DATA EXTRACTS:
╔══

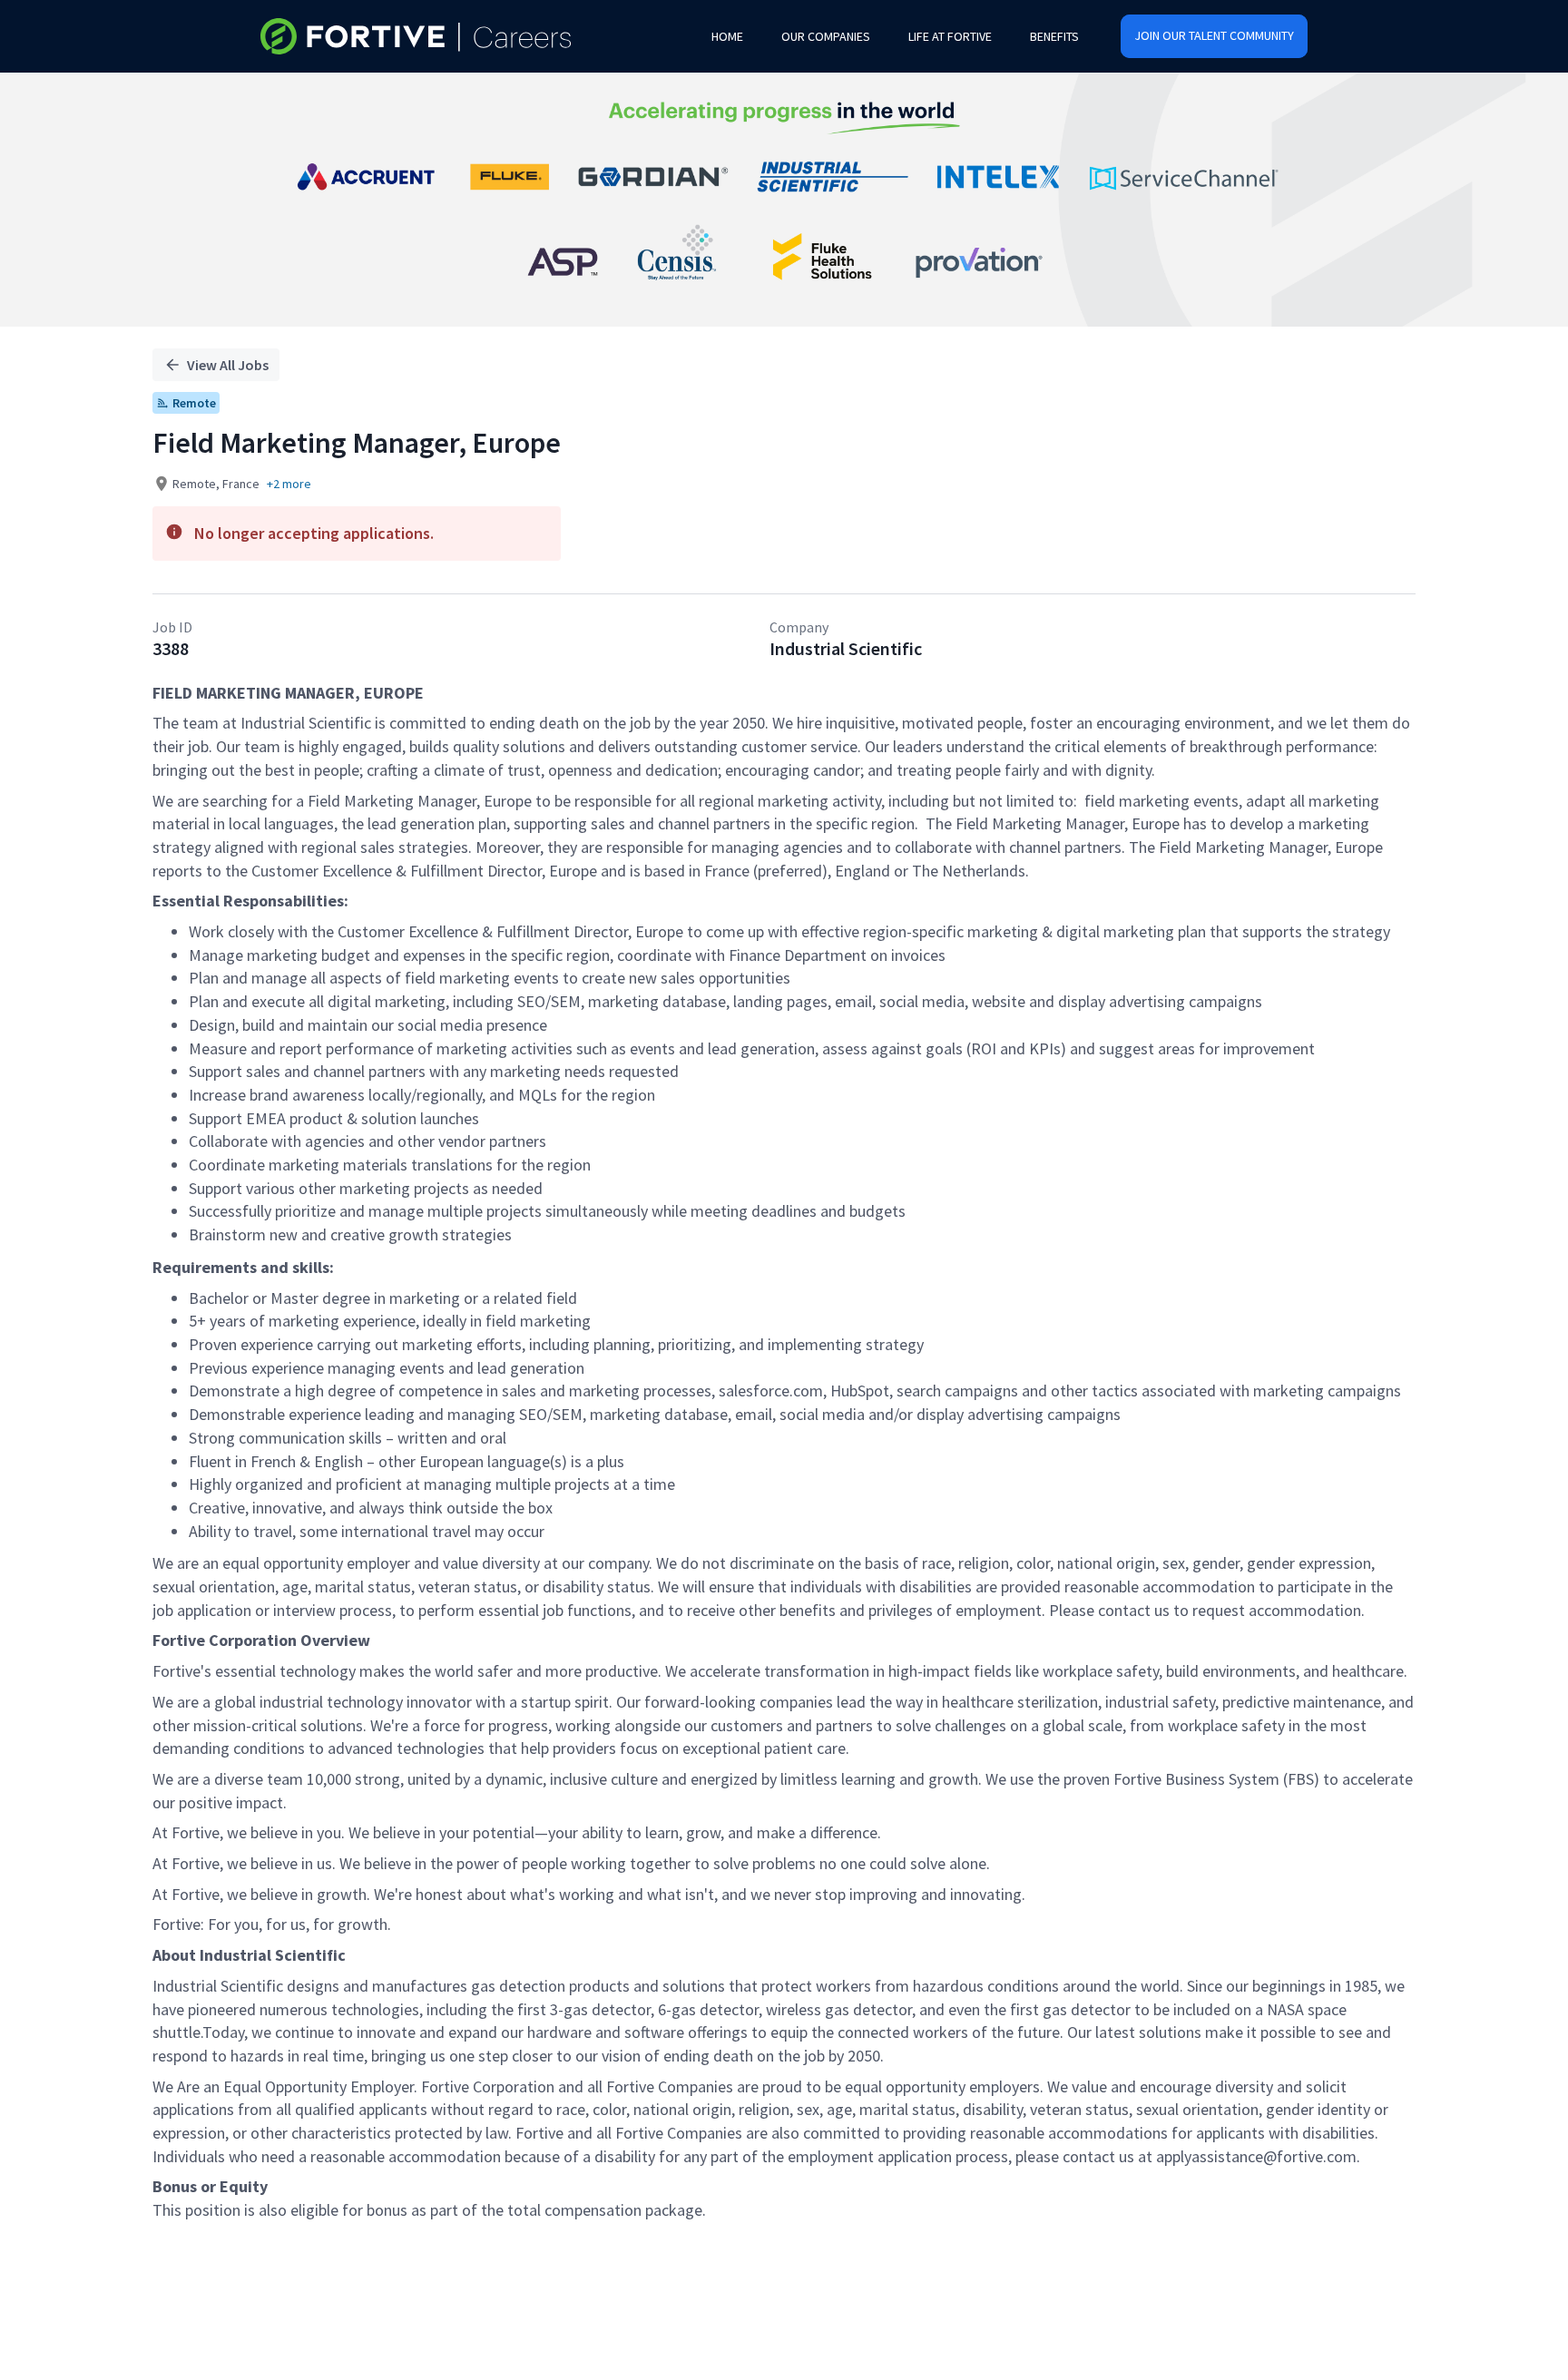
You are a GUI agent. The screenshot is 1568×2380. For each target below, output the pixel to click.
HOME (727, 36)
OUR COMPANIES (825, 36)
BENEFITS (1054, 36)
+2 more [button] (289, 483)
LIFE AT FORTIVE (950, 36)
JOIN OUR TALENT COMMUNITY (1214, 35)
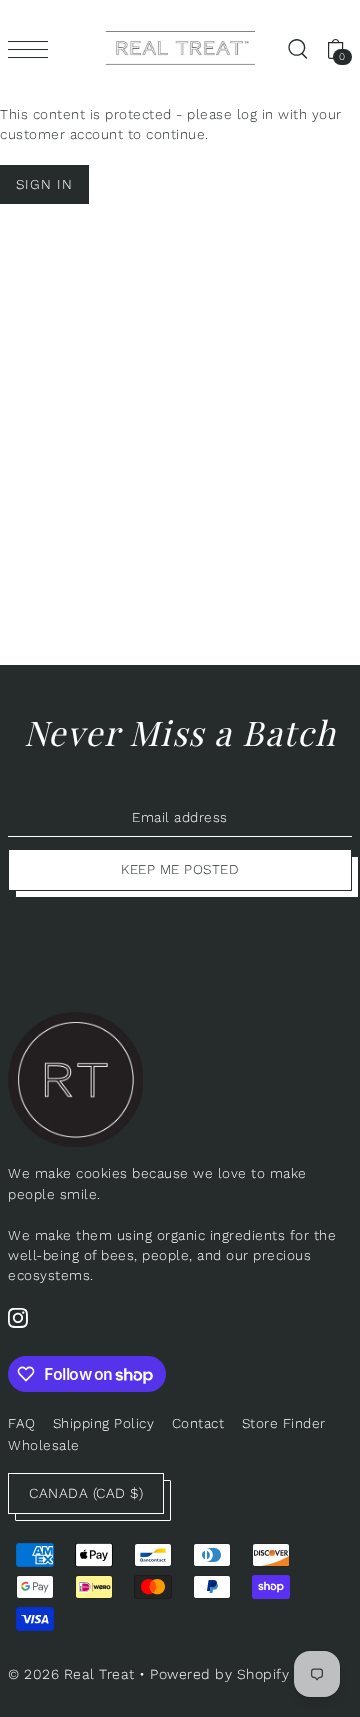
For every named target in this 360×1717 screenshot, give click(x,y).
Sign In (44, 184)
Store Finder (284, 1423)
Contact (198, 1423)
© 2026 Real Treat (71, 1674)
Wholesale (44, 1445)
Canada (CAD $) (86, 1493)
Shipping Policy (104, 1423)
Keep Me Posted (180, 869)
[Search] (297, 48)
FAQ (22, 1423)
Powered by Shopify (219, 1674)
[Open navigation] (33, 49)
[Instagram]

╚══

Could you return the entire listing above verbatim while dropping each picture?

RESULT FOR THIS TASK:
You are a GUI agent. The screenshot is 1568×2380. For each target below, output the pixel to click.
HOME (727, 36)
OUR COMPANIES (825, 36)
BENEFITS (1054, 36)
+2 more [button] (289, 483)
LIFE AT FORTIVE (950, 36)
JOIN OUR TALENT COMMUNITY (1214, 35)
For every named target in this 360×1717 screenshot, give click(x,y).
Sign In (44, 184)
Store Finder (284, 1423)
Contact (198, 1423)
© 2026 Real Treat (71, 1674)
Wholesale (44, 1445)
Canada (CAD $) (86, 1493)
Shipping Policy (104, 1423)
Keep Me Posted (180, 869)
[Search] (297, 48)
FAQ (22, 1423)
Powered by Shopify (219, 1674)
[Open navigation] (33, 49)
[Instagram]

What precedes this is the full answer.